# Artifact Discovery and Frontmatter Parsing in install_skills.py: A Complete Guide

> Learn artifact discovery and frontmatter parsing in install_skills.py. This guide explains how the script extracts YAML frontmatter from Markdown files to create typed Artifacts without dependencies.

- Repository: [Rohit Ghumare/ai-engineering-from-scratch](https://github.com/rohitg00/ai-engineering-from-scratch)
- Tags: how-to-guide
- Published: 2026-06-09

---

**The [`install_skills.py`](https://github.com/rohitg00/ai-engineering-from-scratch/blob/main/install_skills.py) script automates curriculum installation by scanning `phases/**/outputs/` for Markdown files, extracting their YAML frontmatter via `parse_frontmatter()`, and converting each into a typed `Artifact` dataclass without requiring external dependencies.**

The `rohitg00/ai-engineering-from-scratch` repository provides a lightweight toolchain for packaging AI engineering educational content. At its core, the **artifact discovery and frontmatter parsing** pipeline transforms Markdown-based skills, prompts, and agents into installable components. This article examines how [`scripts/install_skills.py`](https://github.com/rohitg00/ai-engineering-from-scratch/blob/main/scripts/install_skills.py) locates curriculum files and parses their metadata using only Python standard library utilities.
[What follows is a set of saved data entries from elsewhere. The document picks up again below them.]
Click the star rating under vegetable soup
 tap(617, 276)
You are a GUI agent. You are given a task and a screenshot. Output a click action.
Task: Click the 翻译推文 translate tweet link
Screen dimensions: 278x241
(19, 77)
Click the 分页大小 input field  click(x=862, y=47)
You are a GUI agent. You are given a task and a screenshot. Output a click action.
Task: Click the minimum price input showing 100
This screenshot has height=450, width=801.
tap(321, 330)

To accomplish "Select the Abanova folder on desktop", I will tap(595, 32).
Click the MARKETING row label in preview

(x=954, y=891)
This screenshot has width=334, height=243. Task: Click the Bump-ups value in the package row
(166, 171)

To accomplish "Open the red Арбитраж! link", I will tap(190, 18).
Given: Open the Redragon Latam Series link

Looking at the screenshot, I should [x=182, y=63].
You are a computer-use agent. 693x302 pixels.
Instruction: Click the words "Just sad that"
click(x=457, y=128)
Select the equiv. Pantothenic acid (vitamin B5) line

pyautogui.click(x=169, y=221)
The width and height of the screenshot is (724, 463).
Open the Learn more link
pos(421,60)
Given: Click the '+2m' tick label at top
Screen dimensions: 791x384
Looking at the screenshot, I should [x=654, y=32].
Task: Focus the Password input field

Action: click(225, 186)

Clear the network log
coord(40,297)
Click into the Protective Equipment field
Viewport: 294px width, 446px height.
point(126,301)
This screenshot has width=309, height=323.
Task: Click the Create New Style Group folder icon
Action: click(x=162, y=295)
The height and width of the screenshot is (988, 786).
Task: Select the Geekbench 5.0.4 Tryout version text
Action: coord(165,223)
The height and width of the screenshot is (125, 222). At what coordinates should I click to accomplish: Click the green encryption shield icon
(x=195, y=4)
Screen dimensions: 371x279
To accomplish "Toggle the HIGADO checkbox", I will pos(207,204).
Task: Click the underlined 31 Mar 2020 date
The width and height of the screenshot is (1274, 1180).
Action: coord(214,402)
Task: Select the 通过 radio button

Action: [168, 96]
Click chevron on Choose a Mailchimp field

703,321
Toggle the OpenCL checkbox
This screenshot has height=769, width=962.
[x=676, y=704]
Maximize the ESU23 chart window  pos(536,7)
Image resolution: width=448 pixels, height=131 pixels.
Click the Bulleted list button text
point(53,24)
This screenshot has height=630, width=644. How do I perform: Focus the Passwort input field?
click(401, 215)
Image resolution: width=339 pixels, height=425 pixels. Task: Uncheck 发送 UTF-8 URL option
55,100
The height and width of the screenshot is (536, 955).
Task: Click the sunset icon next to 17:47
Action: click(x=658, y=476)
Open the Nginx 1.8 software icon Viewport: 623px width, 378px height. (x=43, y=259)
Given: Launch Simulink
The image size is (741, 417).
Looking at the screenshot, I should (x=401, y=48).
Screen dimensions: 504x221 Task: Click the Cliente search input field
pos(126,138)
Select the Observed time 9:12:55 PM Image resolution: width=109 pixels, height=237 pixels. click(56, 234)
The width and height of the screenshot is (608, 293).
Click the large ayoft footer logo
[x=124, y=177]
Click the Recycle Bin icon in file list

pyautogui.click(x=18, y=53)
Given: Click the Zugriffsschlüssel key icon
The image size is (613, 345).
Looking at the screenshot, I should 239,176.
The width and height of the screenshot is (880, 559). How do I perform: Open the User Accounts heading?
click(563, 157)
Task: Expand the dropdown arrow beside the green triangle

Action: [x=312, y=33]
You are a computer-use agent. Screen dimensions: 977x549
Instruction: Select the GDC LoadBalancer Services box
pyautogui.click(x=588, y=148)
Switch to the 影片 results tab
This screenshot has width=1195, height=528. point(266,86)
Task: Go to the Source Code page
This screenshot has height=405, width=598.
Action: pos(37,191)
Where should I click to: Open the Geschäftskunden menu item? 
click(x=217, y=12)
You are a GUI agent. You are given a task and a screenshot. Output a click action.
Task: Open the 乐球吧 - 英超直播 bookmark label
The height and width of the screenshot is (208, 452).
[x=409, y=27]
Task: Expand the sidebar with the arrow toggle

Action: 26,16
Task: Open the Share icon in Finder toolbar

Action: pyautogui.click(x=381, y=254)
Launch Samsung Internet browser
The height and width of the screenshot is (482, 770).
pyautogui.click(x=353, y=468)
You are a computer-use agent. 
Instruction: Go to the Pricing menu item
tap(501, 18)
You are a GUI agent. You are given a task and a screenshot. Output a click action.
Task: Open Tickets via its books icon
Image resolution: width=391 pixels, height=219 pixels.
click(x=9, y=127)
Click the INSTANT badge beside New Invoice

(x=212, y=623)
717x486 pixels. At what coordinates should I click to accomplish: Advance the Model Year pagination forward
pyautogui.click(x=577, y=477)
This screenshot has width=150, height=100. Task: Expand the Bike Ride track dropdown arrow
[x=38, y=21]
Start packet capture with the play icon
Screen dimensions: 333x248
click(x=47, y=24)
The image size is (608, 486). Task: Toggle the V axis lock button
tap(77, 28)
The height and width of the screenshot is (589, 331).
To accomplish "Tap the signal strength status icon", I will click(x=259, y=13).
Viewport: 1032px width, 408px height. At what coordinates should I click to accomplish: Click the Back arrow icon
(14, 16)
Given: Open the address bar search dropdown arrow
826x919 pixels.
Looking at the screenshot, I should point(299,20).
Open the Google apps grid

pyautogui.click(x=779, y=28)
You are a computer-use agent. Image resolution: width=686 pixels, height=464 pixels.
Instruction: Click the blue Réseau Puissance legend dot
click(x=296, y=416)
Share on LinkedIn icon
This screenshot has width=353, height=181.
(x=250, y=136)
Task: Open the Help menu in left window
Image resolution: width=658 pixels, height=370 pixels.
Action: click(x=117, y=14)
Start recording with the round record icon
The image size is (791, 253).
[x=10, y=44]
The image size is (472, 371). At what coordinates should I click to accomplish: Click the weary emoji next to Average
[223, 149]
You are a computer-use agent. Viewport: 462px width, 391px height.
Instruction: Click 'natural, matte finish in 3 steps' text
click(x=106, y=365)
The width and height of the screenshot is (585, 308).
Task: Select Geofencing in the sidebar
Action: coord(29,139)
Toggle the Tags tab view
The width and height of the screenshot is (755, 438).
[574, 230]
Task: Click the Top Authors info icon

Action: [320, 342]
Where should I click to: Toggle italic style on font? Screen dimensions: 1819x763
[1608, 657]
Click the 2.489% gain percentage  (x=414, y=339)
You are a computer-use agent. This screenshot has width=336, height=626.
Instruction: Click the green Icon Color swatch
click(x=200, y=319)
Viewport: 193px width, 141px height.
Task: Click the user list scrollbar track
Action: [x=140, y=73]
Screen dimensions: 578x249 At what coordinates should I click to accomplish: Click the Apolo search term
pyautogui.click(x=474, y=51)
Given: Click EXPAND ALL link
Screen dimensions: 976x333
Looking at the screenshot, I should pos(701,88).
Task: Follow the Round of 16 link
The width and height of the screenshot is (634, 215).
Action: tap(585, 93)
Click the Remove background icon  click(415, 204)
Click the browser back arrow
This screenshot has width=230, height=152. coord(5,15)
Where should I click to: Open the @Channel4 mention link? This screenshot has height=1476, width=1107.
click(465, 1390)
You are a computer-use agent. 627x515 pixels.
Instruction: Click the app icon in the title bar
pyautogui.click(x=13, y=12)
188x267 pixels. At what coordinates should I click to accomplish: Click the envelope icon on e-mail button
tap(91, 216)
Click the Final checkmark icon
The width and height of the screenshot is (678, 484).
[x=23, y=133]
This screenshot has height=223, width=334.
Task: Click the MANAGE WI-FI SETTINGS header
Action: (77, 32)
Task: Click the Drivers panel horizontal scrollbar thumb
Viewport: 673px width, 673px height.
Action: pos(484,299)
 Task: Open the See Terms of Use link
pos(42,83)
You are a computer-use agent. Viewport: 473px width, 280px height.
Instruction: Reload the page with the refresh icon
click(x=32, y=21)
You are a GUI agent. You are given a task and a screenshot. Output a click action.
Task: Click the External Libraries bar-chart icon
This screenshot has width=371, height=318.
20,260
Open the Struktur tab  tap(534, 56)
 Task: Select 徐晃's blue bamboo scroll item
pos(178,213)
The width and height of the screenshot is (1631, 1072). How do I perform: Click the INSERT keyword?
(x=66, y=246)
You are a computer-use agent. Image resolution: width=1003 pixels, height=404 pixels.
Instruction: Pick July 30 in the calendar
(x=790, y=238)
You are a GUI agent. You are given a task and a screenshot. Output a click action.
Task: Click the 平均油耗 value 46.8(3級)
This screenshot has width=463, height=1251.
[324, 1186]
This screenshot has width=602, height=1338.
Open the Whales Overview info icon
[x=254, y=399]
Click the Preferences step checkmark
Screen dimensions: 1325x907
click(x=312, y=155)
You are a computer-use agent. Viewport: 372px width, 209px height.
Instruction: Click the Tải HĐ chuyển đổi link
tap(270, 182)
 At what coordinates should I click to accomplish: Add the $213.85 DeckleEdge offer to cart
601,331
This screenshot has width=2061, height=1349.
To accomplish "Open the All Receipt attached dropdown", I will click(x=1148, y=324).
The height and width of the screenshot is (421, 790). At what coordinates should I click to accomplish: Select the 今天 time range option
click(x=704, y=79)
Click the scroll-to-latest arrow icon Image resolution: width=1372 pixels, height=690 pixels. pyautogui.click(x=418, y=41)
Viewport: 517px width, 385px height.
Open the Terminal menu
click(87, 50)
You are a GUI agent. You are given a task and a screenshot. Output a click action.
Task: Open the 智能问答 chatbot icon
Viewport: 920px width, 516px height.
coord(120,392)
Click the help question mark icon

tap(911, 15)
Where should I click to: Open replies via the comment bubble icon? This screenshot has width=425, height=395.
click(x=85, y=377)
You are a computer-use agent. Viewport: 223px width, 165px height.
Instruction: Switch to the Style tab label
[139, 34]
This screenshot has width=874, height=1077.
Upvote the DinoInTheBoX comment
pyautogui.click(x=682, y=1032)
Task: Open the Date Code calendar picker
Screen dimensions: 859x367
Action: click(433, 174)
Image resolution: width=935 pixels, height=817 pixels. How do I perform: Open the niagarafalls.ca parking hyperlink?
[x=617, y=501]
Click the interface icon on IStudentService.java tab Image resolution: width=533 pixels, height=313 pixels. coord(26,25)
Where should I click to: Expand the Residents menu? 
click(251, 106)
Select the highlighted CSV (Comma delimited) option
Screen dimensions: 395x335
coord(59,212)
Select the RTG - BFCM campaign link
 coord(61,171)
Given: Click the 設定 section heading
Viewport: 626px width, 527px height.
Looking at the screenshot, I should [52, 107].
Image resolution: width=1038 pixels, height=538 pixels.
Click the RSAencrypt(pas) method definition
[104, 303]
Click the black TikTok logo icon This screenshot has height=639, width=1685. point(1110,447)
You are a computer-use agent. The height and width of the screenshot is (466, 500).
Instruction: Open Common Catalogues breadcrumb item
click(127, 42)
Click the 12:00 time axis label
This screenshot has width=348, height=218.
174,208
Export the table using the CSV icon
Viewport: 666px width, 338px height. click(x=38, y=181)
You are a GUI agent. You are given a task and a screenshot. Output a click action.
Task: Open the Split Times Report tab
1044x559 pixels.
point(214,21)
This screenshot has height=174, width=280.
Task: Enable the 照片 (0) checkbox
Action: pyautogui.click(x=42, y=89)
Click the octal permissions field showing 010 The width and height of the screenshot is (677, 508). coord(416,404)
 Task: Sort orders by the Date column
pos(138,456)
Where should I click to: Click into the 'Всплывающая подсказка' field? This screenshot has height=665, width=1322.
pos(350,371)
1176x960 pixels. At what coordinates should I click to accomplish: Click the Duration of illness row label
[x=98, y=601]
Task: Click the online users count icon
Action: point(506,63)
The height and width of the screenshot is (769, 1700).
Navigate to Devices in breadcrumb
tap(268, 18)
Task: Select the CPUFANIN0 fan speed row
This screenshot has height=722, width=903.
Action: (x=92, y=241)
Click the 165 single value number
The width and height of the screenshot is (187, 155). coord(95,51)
## Artifact Discovery Mechanism

The discovery phase is implemented by `discover_artifacts()` in [`scripts/install_skills.py`](https://github.com/rohitg00/ai-engineering-from-scratch/blob/main/scripts/install_skills.py) (lines 91-137). This function walks the repository's `phases/` directory structure to identify candidate Markdown files for installation.

### Directory Traversal and File Filtering

The function targets the specific glob pattern `*/[0-9][0-9]-*/outputs` under the `PHASES_DIR` constant (the repository root's `phases` folder). It filters for `.md` files exclusively, ignoring all other extensions.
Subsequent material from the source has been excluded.